By Kathryn M. Farrish, CISSP BAI Information Security
Security Control Inheritance is one of the most powerful tools available to facilitate the RMF process. Unfortunately, it is not always very well understood, and, as a result, is often misapplied.
CNSSI 4009 defines Security Control Inheritance as “a situation in which an information system or application receives protection from security controls (or portions of security controls) that are developed, implemented, and assessed, authorized, and monitored by entities other than those responsible for the system or application; entities either internal or external to the organization where the system or application resides.”

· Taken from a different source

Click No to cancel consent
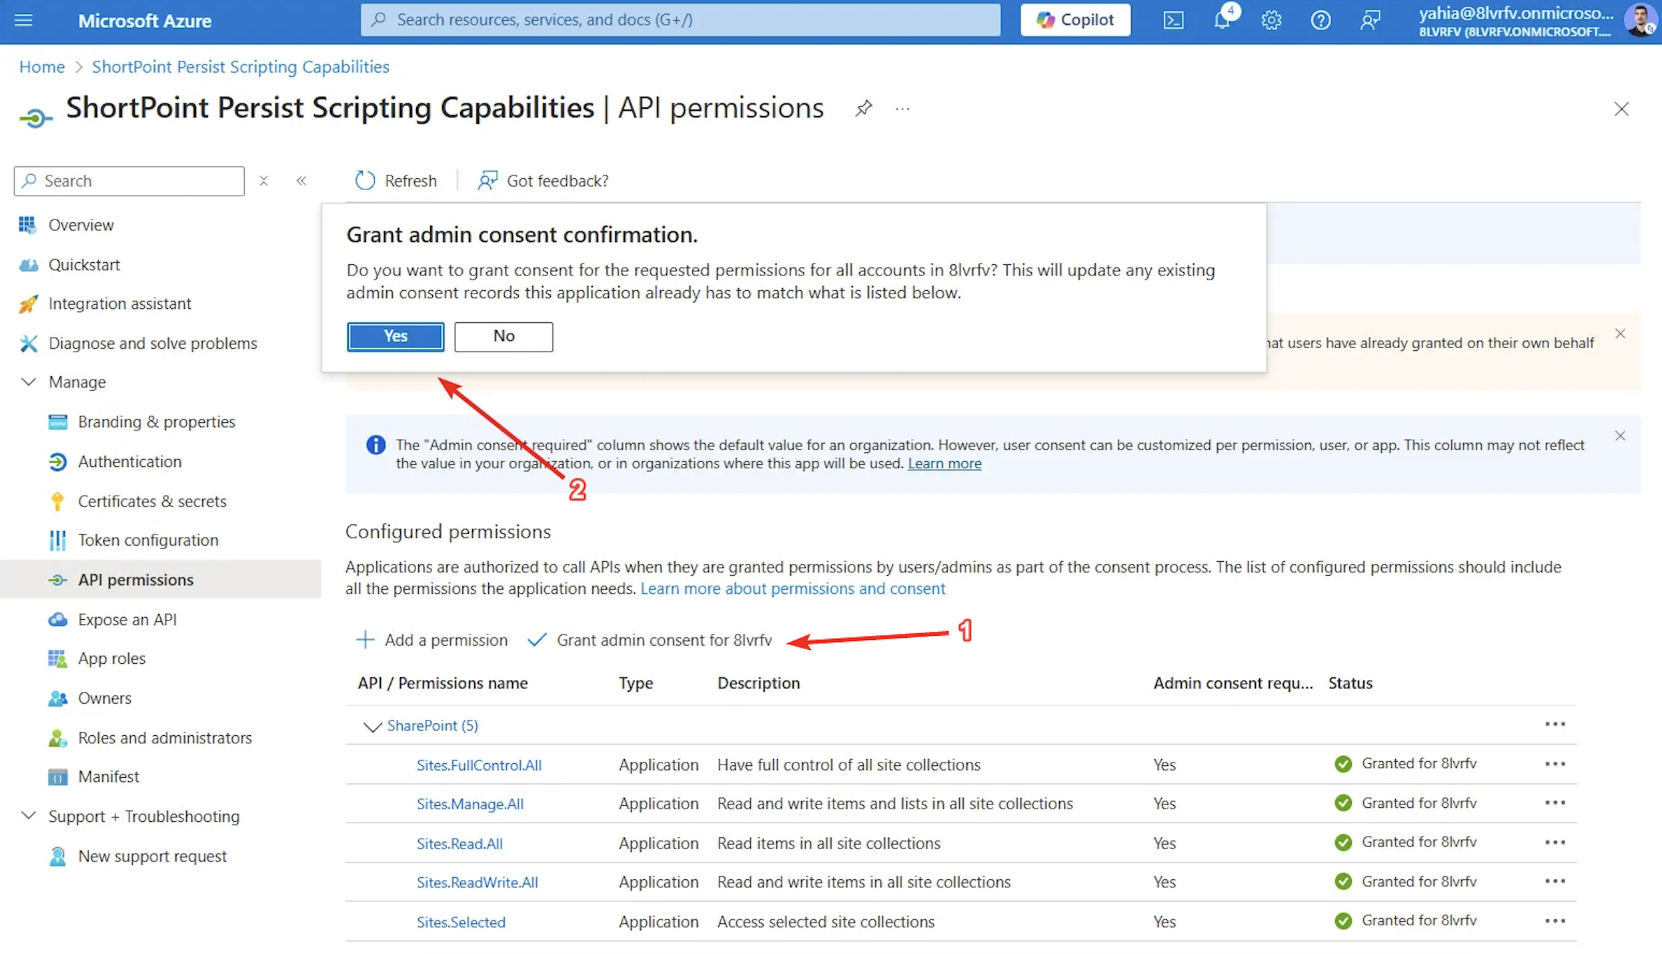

The classic example of inheritance involves a system that is hosted at a departmental or agency data center. Such a system will inherit numerous security controls from the data center, typically those involving physical security (door locks, guards), environmental security (fire protection, power, air conditioning) and network boundary defense (firewall, network intrusion detection). All of these controls are maintained by the data center and are included in the data center’s authorization (accreditation) boundary.
The big benefit of inheritance is that it eliminates redundant validation of compliance—the compliance of the “providing system” (data center) automatically inures to the benefit of the “receiving system” (hosted customer system).
In order for a system owner to claim inheritance of one or more controls from another system, the following three conditions must be met:
1. The control must be implemented and maintained outside the boundary of the “receiving system”
2. The “providing system” must have an Authorization to Operate (ATO)
3. The “providing system” must have a contractual obligation to provide the specified controls; this is typically in the form of a Memorandum of Agreement (MOA) or Service Level Agreement (SLA)
Some frequent misunderstandings of these “rules of thumb” are:
- Attempts to claim inheritance of controls that are implemented inside the receiving system’s boundary. For example, some data centers offer optional services such as patching and maintaining operating systems for their hosted customers. This would not be considered as inheritable since it is taking place within the receiving system’s boundary.
- Attempts to claim inheritance of controls from hosting providers that do not have ATO (e.g., commercial collocation sites). Government-sponsored programs such as FedRAMP have been established to enable commercial providers to obtain formal ATO so their customers can inherit from them.
- Attempts to claim inheritance when there is no clear-cut contractual obligation on the part of the “providing system”.
It is worth noting that inheritance can be a “two edged sword”—in the event the “providing system” is non-compliant on any of its inheritable controls, these risks are also carried by each “receiving system”.
System owners who utilize the eMASS tool can leverage functionality that allows them to identify and request inheritance from their “providing system”. Once such a request is accepted, the “receiving system’s” eMASS record is automatically linked to the “providing system”.